Art, family, and craft are at the center of Athena.  This family operation in Lexington, VA is run by Yates Spencer and his sons with the singular focus of creating beautiful cookware that will stay in your family’s

kitchen for generations.

Hand drawn image of mountains

From early on

Yates Spencer began his journey with metalwork at 12 years old when a local blacksmith and family friend came to the family home in rural Virginia to install a railing.  The blacksmith, Lee Sauder, had to take some elements out in the yard to heat and bend them to fit, and Yates was immediately fascinated by the plasticity of the hot metal and its grace and strength when it cooled. Lee recognized his fascination and invited him to work in his shop. Yates went on to apprentice with Lee through his teenage and college years, during which time Yates developed a talent and a passion for the craft while benefiting from Lee’s inquisitive mind and constant support. Working in the blacksmith shop didn’t feel like a step back in time, even though in many ways that’s exactly what it was. For Yates, working at the forge in those early years felt like a chance to learn how to shape hot metal and explore artistic possibilities with a family friend. It’s a feeling that his sons now feel when they go into the shop and play with metal with their father.

Returning to the mountains

After college, Yates continued his journey as a blacksmith. He moved to California and spent several years working with another master blacksmith, Robert Owings, and also spent time in numerous shops across the country and in Europe to further develop his craft. He eventually felt the pull of home and returned to the mountains and streams of Virginia, where he started a family and opened his own forge.

Over the next 20 years, Yates’s work with metal flowed between sculpture, architectural work, furniture, garden art, and jewelry. While running a professional shop, he developed a unique style, one that utilizes the fluidity and strength of metal to create shapes and forms that tend to mimic the natural world. 


Sculpture to skillets

In 2017, an apprentice and friend, Jack Burks, introduced Yates to carbon steel cookware.

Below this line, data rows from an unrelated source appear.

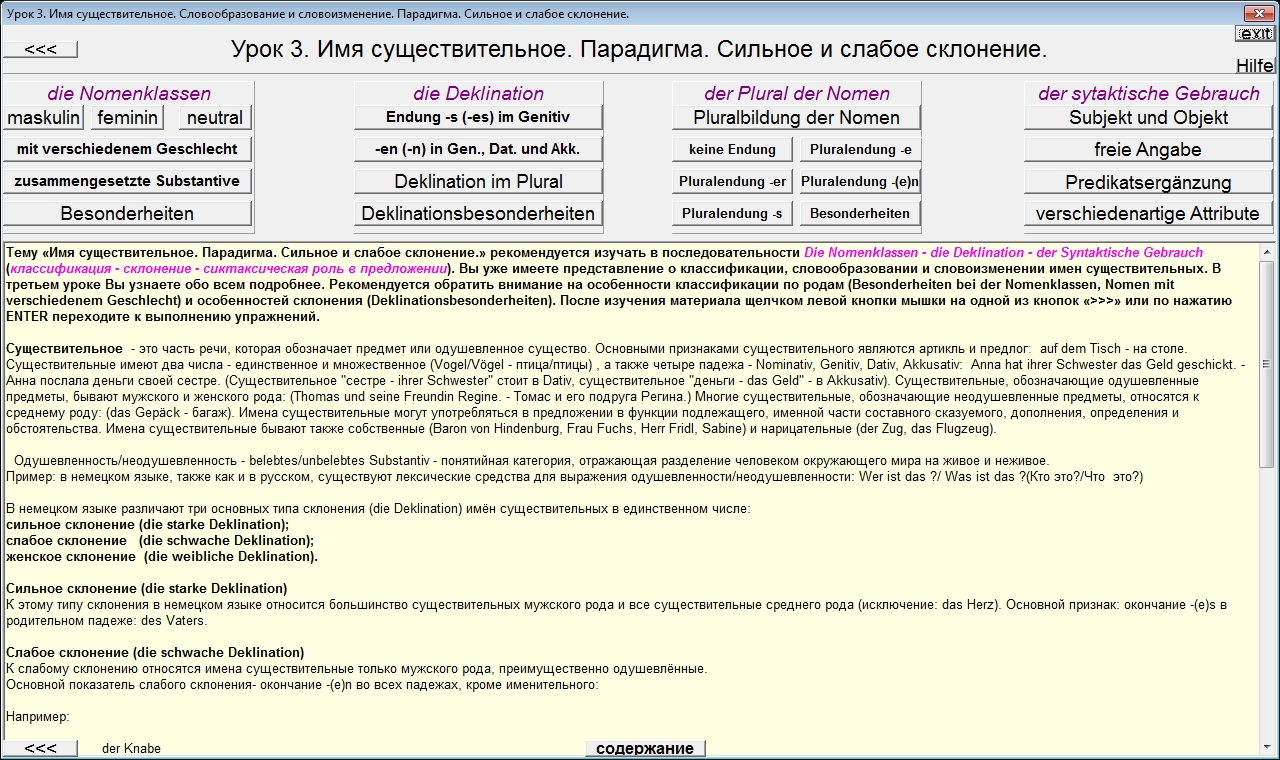Select the feminin noun class button
This screenshot has width=1280, height=760.
[127, 118]
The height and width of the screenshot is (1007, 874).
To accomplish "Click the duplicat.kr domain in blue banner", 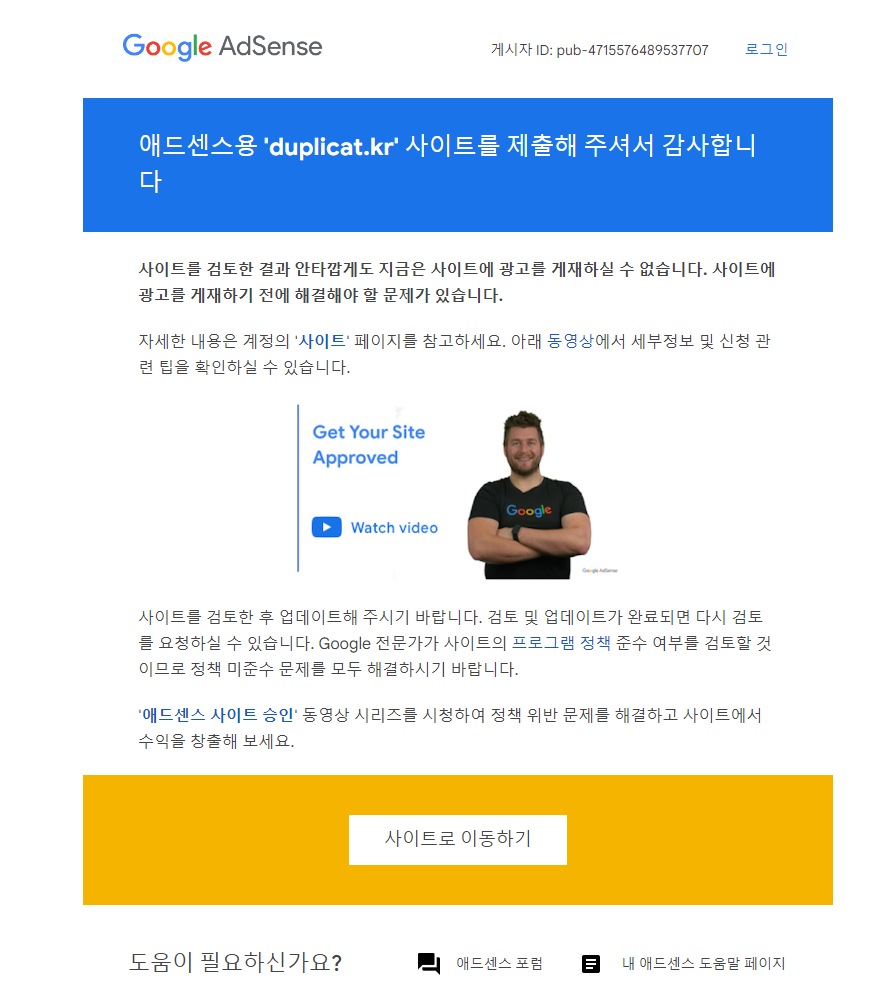I will [x=331, y=147].
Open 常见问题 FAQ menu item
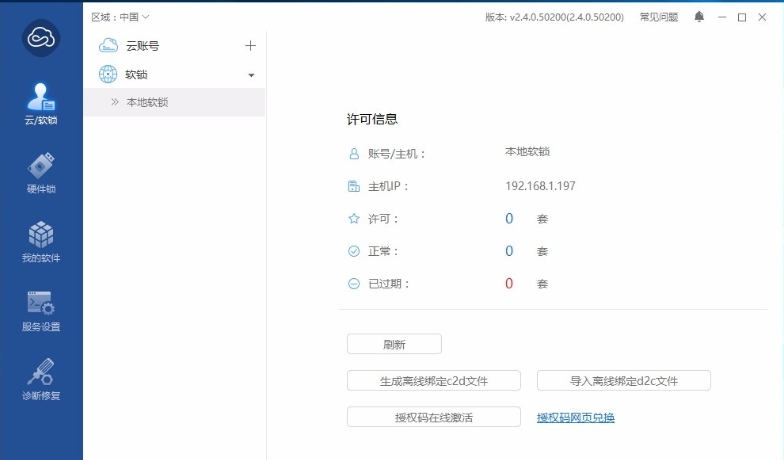This screenshot has width=784, height=460. 658,17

Yates fell in love with the idea of making things that people could use, look at, and cook with every day.  Throughout history,  blacksmiths made many of the tools for the other artisans in their community.  The idea of creating beautiful pans that empowered other people to create in the kitchen felt like a perfect extension of this tradition.  Focused on the idea of functionality, Yates devoted a couple years to designing and producing skillets with the right balance of weight, handles that cradle the palm, and the durability to withstand generations worth of high heat cooking.